Мы смеёмся. И хотя повода для радости нет и на сердце кошки скребут, мне хорошо, от того, что отец рядом. Мы едим, пьём роскошное вино, болтаем. Я рассказываю, как провела месяц, как летала в Кампанию, про крестного Марко и про то, как он привёз сюда Ингу. Папа катается от смеха, когда я в лицах передаю свой диалог с Ингой и описываю выражение её лица.
— Ох, молодец ты, Лиза!
За окном становится темно. Мне и грустно, и весело, томится мое сердце, чем-то успокоится?
— Ладно, Лиза, идём спать. Завтра рабочий день. Надо начинать новую жизнь… Ну, в смысле, мне… А ты чего, кстати, самую маленькую спальню выбрала?

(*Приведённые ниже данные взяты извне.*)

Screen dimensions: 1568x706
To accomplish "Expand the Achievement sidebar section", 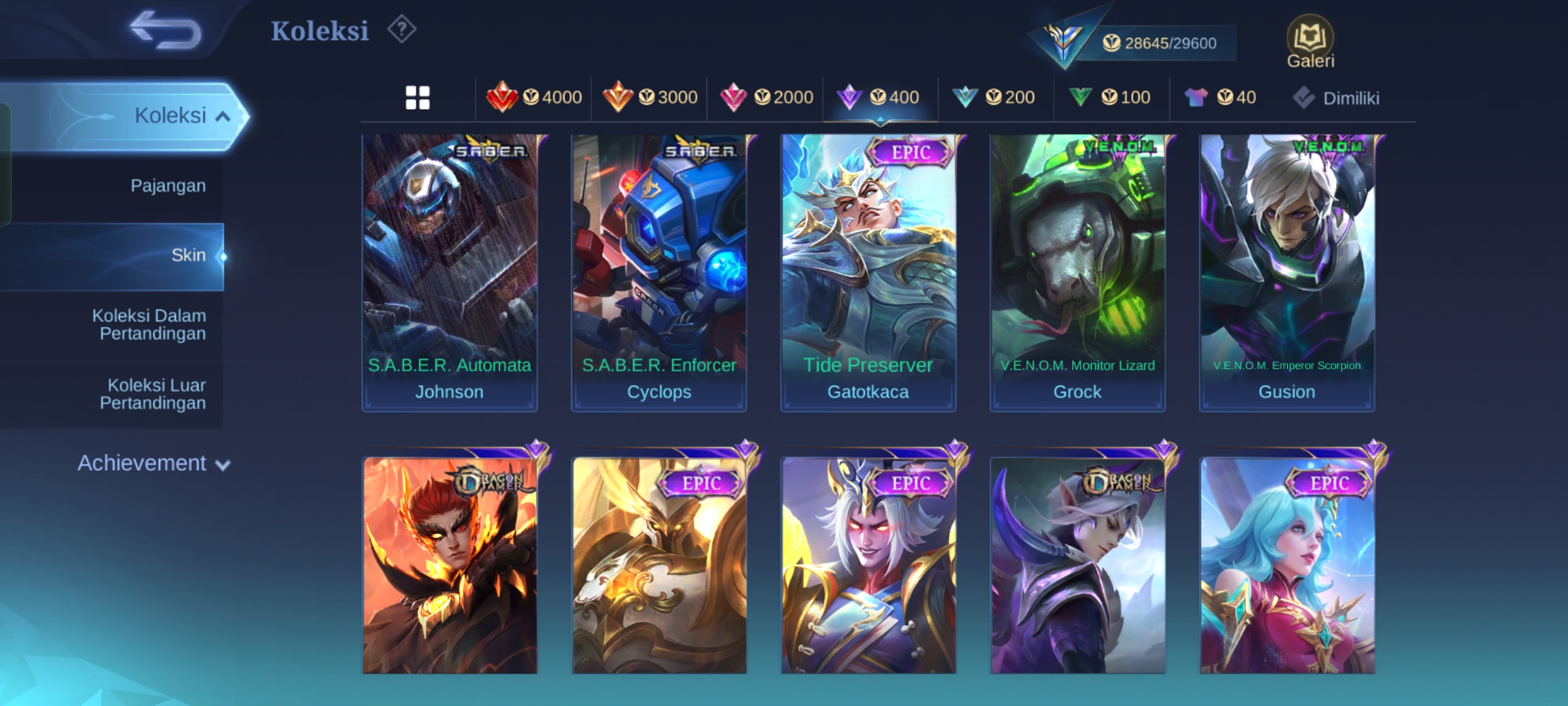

Я не отвечаю, потому что совершенно неожиданно слышу звук автомобиля рядом с домом. Что ещё такое? Не успеваю я двинуться, как дверь резко распахивается и внутрь вламываются люди с оружием.
— Быстро встали! Встали, я сказал! — коренастый, накаченный детина тычет в нас пистолетом. Ему лет тридцать пять, нос и уши переломаны, холодные бегающие глаза перескакивают с меня на папу, шарят по комнате, не останавливаются ни на секунду.
Мы поднимаемся с дивана. Медленно, как во сне. Сначала я даже не успеваю испугаться, но теперь, глядя на все эти лица, полные холодной решимости, мне становится страшно.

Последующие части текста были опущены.